▶ **Work order**: Give an exact copy of the data that follows.

▶ **Dataset excerpts**:

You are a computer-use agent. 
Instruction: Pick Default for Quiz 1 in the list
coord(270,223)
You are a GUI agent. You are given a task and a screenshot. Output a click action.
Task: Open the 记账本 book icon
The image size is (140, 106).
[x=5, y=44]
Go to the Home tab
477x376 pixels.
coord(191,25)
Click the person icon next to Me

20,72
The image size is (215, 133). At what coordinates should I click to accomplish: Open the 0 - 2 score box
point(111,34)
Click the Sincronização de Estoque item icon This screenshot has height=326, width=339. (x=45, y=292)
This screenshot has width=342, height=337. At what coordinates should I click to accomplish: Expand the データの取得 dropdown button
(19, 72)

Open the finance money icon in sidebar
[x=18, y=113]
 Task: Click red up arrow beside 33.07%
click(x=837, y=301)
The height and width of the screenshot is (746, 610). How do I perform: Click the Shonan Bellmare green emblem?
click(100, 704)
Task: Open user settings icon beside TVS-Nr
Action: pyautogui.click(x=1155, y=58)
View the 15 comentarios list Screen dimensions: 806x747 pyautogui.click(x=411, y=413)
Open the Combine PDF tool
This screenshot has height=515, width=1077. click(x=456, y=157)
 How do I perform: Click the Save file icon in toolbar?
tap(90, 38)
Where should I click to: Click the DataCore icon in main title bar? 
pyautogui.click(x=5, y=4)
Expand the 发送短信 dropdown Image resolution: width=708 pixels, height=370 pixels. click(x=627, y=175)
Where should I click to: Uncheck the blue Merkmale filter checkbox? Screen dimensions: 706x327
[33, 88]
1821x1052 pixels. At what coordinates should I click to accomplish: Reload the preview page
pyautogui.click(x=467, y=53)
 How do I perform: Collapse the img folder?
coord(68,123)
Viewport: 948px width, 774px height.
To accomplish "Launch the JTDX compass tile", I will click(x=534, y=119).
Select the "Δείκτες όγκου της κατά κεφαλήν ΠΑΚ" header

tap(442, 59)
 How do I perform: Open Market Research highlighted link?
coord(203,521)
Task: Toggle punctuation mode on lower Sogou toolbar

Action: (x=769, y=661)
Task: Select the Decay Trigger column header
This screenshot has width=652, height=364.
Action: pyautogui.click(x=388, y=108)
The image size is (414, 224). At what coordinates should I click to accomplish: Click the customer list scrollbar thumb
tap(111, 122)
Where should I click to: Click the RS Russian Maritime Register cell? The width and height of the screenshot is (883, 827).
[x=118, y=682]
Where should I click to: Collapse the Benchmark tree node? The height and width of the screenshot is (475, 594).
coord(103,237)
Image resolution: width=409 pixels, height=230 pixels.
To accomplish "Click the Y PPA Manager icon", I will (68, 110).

▶ **Response for this exercise**:
You are a computer-use agent. 
Instruction: Pick Default for Quiz 1 in the list
coord(270,223)
You are a GUI agent. You are given a task and a screenshot. Output a click action.
Task: Open the 记账本 book icon
The image size is (140, 106).
[x=5, y=44]
Go to the Home tab
477x376 pixels.
coord(191,25)
Click the person icon next to Me

20,72
The image size is (215, 133). At what coordinates should I click to accomplish: Open the 0 - 2 score box
point(111,34)
Click the Sincronização de Estoque item icon This screenshot has height=326, width=339. (x=45, y=292)
This screenshot has width=342, height=337. At what coordinates should I click to accomplish: Expand the データの取得 dropdown button
(19, 72)

Open the finance money icon in sidebar
[x=18, y=113]
 Task: Click red up arrow beside 33.07%
click(x=837, y=301)
The height and width of the screenshot is (746, 610). How do I perform: Click the Shonan Bellmare green emblem?
click(100, 704)
Task: Open user settings icon beside TVS-Nr
Action: pyautogui.click(x=1155, y=58)
View the 15 comentarios list Screen dimensions: 806x747 pyautogui.click(x=411, y=413)
Open the Combine PDF tool
This screenshot has height=515, width=1077. click(x=456, y=157)
 How do I perform: Click the Save file icon in toolbar?
tap(90, 38)
Where should I click to: Click the DataCore icon in main title bar? 
pyautogui.click(x=5, y=4)
Expand the 发送短信 dropdown Image resolution: width=708 pixels, height=370 pixels. click(x=627, y=175)
Where should I click to: Uncheck the blue Merkmale filter checkbox? Screen dimensions: 706x327
[33, 88]
1821x1052 pixels. At what coordinates should I click to accomplish: Reload the preview page
pyautogui.click(x=467, y=53)
 How do I perform: Collapse the img folder?
coord(68,123)
Viewport: 948px width, 774px height.
To accomplish "Launch the JTDX compass tile", I will click(x=534, y=119).
Select the "Δείκτες όγκου της κατά κεφαλήν ΠΑΚ" header

tap(442, 59)
 How do I perform: Open Market Research highlighted link?
coord(203,521)
Task: Toggle punctuation mode on lower Sogou toolbar

Action: (x=769, y=661)
Task: Select the Decay Trigger column header
This screenshot has width=652, height=364.
Action: pyautogui.click(x=388, y=108)
The image size is (414, 224). At what coordinates should I click to accomplish: Click the customer list scrollbar thumb
tap(111, 122)
Where should I click to: Click the RS Russian Maritime Register cell? The width and height of the screenshot is (883, 827).
[x=118, y=682]
Where should I click to: Collapse the Benchmark tree node? The height and width of the screenshot is (475, 594).
coord(103,237)
Image resolution: width=409 pixels, height=230 pixels.
To accomplish "Click the Y PPA Manager icon", I will (68, 110).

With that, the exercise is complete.